Listed records:

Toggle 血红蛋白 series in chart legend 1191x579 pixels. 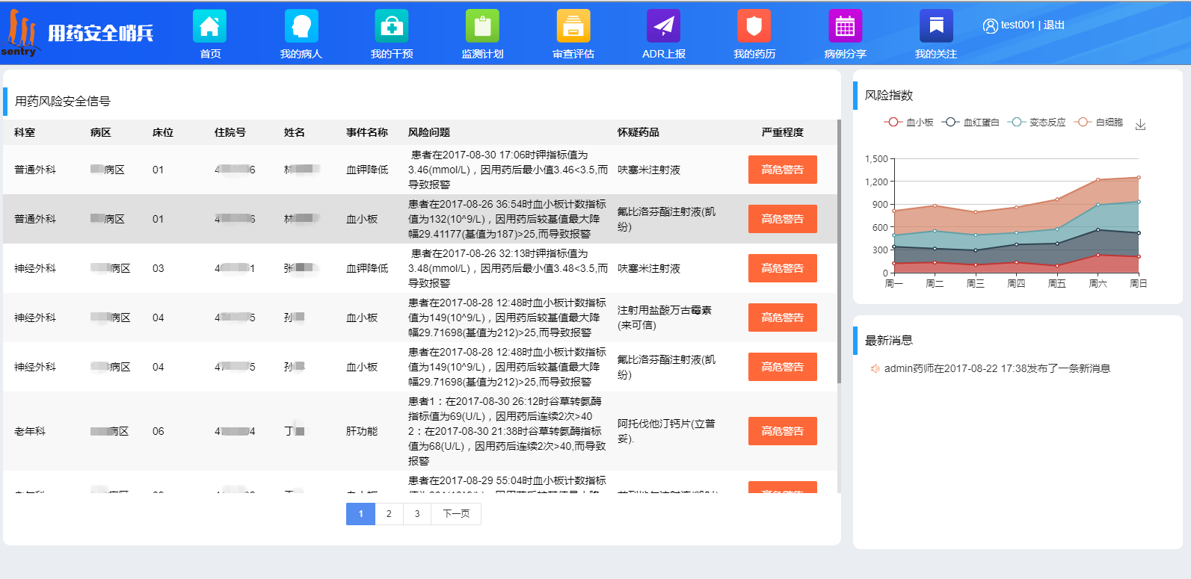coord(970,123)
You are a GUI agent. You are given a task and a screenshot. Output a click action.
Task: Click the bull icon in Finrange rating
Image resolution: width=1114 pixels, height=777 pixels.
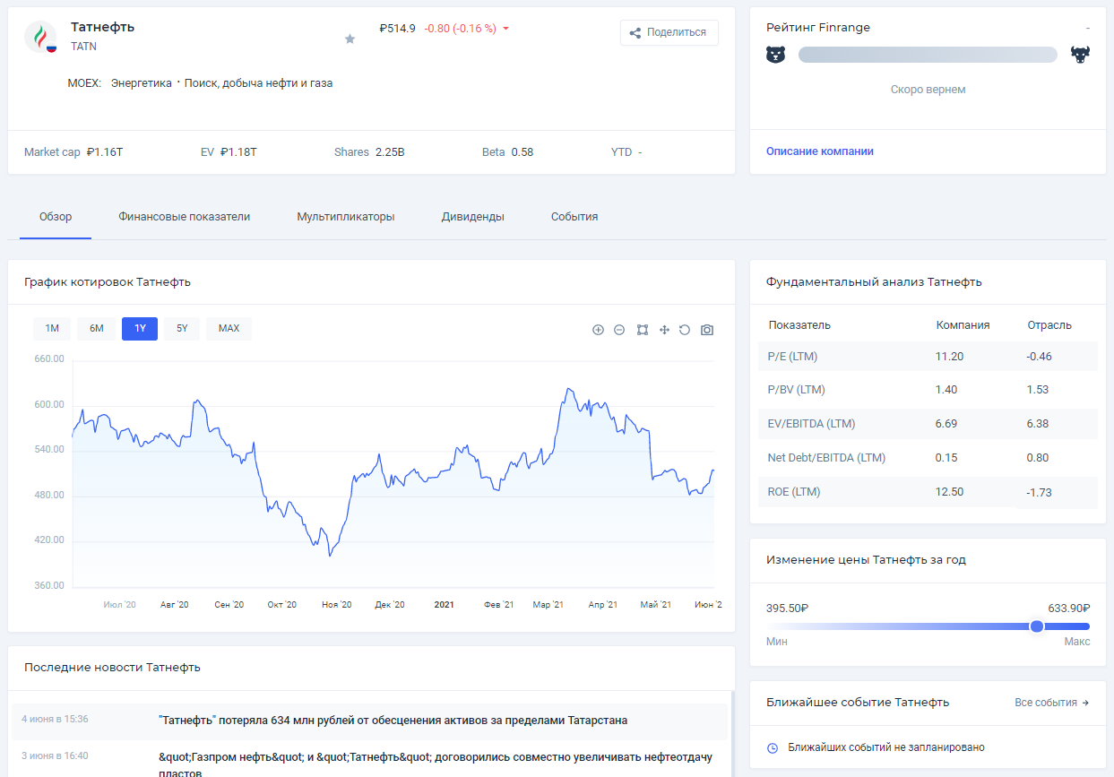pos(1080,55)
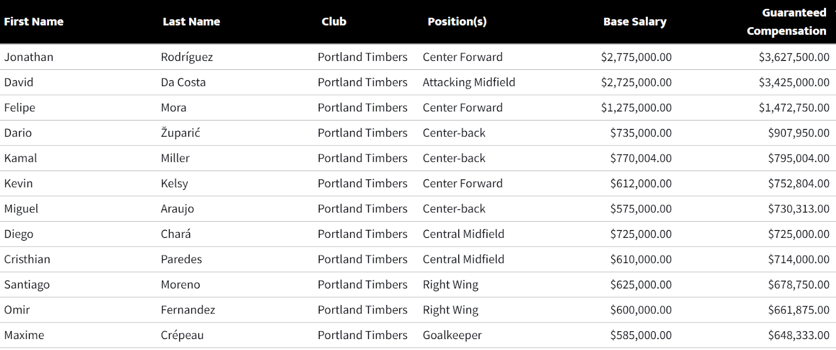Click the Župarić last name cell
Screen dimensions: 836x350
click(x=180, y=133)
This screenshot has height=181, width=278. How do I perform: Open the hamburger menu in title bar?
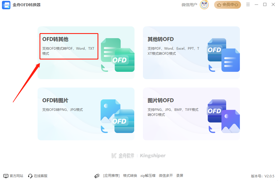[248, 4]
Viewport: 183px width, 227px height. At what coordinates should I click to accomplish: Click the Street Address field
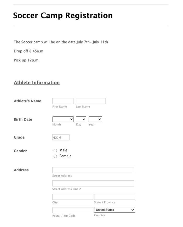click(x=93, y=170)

Problem description: Your output should be exactly the lines of the records above from the one with "You are a GUI" through the last, both ends included, with pictures excluded.

Response:
You are a GUI agent. You are given a task and a screenshot. Output a click action.
Task: Click the bull icon in Finrange rating
Image resolution: width=1114 pixels, height=777 pixels.
pos(1080,55)
Click the Župarić last name cell
Screen dimensions: 836x350
click(x=180, y=133)
This screenshot has height=181, width=278. How do I perform: Open the hamburger menu in title bar?
[248, 4]
Viewport: 183px width, 227px height. At what coordinates should I click to accomplish: Click the Street Address field
click(x=93, y=170)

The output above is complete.